Ron Johnson, Do Your Job
Stop obstructing any hearings or consideration of Obama’s choice for Supreme Court.
Wisconsinites across the state wake up every morning to go to work and do their job. Why then, isn’t U.S. Sen. Ron Johnson doing his job in Washington, D. C.?
Unfortunately for Wisconsin citizens, Johnson is blindly adhering to the partisan obstructionist tactics of Senate Majority Leader Mitch McConnell of Kentucky. They’ve joined in opposing a fair public hearing and vote on President Barack Obama‘s nominee to the U.S. Supreme Court, U.S. Court of Appeals Judge Merrick Garland.
While Johnson has said he will meet with Garland, opposing any hearing or further consideration is a breach of his constitutional duties and an affront to the voters of Wisconsin. Johnson swore an oath to “support and defend the Constitution of the United States,” but now it seems that his constitutional duties only apply when it’s politically convenient. Wisconsinites expect more than partisan obstructionism from their U.S. senators. We expect them to display good judgment and independence when the occasion calls for it. Now is such a time.
Blocking a hearing and dragging out the nomination process for over a year is unprecedented when it comes to U.S. Supreme Court appointments. Every member of the current Supreme Court was confirmed within fewer than 100 days of his or her nomination. For each and every nominee since 1975, the Senate has taken an average of 67 days to “advise and consent.” If Johnson has his way, the current vacancy likely would go unfilled for at least 14 months.
And if Johnson is concerned with re-election, he ought to realize that Wisconsin voters want him to do his job and fully consider Obama’s nominee. A recent Public Policy Polling survey found that 62% of Wisconsin voters, including 67% of independents, said the vacant Supreme Court seat should be filled this year. Another national poll by Monmouth University found that 77% of Americans — including 62% of Republicans — say Senate Republicans are “playing politics” by not allowing nominee Garland to get a hearing.
It is clear voters are rejecting Johnson’s argument that filling the Supreme Court vacancy should wait until the next president is elected. Sixty-five million Americans, including a majority of Wisconsin voters, elected Obama to a full four-year term in 2012.
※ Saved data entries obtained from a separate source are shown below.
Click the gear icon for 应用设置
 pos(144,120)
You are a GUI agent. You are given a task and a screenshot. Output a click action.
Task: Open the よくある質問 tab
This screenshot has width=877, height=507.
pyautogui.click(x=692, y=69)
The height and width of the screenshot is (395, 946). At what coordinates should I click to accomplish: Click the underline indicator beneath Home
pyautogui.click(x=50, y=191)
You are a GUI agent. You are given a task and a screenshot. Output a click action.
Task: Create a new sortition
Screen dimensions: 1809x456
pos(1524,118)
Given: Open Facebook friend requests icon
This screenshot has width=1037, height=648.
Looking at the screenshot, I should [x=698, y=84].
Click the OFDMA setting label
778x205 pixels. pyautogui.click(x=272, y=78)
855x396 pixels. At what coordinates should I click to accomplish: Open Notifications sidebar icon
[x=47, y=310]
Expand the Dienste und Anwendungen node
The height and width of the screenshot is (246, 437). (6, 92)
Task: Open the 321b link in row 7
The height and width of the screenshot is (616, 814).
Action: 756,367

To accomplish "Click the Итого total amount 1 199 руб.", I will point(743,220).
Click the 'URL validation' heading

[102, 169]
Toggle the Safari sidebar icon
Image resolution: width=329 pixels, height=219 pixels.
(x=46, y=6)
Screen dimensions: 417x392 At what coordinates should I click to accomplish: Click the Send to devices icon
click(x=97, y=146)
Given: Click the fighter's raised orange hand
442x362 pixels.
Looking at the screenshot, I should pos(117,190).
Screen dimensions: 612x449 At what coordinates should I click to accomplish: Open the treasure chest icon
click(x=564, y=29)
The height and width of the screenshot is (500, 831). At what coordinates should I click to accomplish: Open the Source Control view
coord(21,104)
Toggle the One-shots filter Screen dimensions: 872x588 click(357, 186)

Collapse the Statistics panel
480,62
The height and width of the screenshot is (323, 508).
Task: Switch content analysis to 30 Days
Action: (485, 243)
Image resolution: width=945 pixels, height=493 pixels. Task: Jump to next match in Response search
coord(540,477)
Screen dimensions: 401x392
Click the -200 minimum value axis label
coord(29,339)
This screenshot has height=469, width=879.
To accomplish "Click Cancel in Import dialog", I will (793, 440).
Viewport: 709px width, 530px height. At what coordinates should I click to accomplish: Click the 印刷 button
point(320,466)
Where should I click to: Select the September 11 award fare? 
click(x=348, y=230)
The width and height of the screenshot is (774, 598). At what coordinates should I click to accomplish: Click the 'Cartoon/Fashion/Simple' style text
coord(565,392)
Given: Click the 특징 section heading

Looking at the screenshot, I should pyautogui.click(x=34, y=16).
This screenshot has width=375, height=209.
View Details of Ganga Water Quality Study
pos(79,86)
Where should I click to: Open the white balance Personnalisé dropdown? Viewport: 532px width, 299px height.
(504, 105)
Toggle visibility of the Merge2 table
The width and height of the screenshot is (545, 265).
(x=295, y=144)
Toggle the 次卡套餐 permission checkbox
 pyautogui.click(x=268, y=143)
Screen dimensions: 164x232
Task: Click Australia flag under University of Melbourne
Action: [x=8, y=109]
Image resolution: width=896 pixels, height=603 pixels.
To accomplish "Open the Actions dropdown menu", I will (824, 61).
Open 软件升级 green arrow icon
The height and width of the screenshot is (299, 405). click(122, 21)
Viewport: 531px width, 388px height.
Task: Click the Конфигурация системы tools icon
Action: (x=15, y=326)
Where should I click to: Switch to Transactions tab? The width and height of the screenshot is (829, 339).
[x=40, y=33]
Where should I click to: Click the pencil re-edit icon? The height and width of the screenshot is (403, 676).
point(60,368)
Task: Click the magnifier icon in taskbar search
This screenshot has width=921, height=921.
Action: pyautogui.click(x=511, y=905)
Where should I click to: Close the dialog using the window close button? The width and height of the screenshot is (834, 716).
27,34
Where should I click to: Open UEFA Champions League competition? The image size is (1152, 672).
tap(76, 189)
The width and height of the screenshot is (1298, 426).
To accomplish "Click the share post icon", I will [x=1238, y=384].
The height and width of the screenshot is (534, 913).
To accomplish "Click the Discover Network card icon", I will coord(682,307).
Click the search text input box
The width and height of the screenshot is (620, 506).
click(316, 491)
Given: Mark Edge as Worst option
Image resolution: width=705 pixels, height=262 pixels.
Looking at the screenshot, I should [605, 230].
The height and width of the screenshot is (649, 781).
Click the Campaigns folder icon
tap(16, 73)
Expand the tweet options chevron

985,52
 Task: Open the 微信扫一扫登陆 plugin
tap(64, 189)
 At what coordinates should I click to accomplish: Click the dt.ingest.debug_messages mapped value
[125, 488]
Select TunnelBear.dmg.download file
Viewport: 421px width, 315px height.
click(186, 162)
The time is now for Johnson to reject partisan obstruction of the Senate’s constitutional duties and to listen to the majority of voters who want a fair hearing and timely vote. It’s time for Johnson to do the job Wisconsinites elected him to do. He should support holding a hearing and a confirmation vote. Johnson can vote against Garland. But he should support having the vote. That’s the Wisconsin way.
Jay Heck is the executive director of Common Cause in Wisconsin.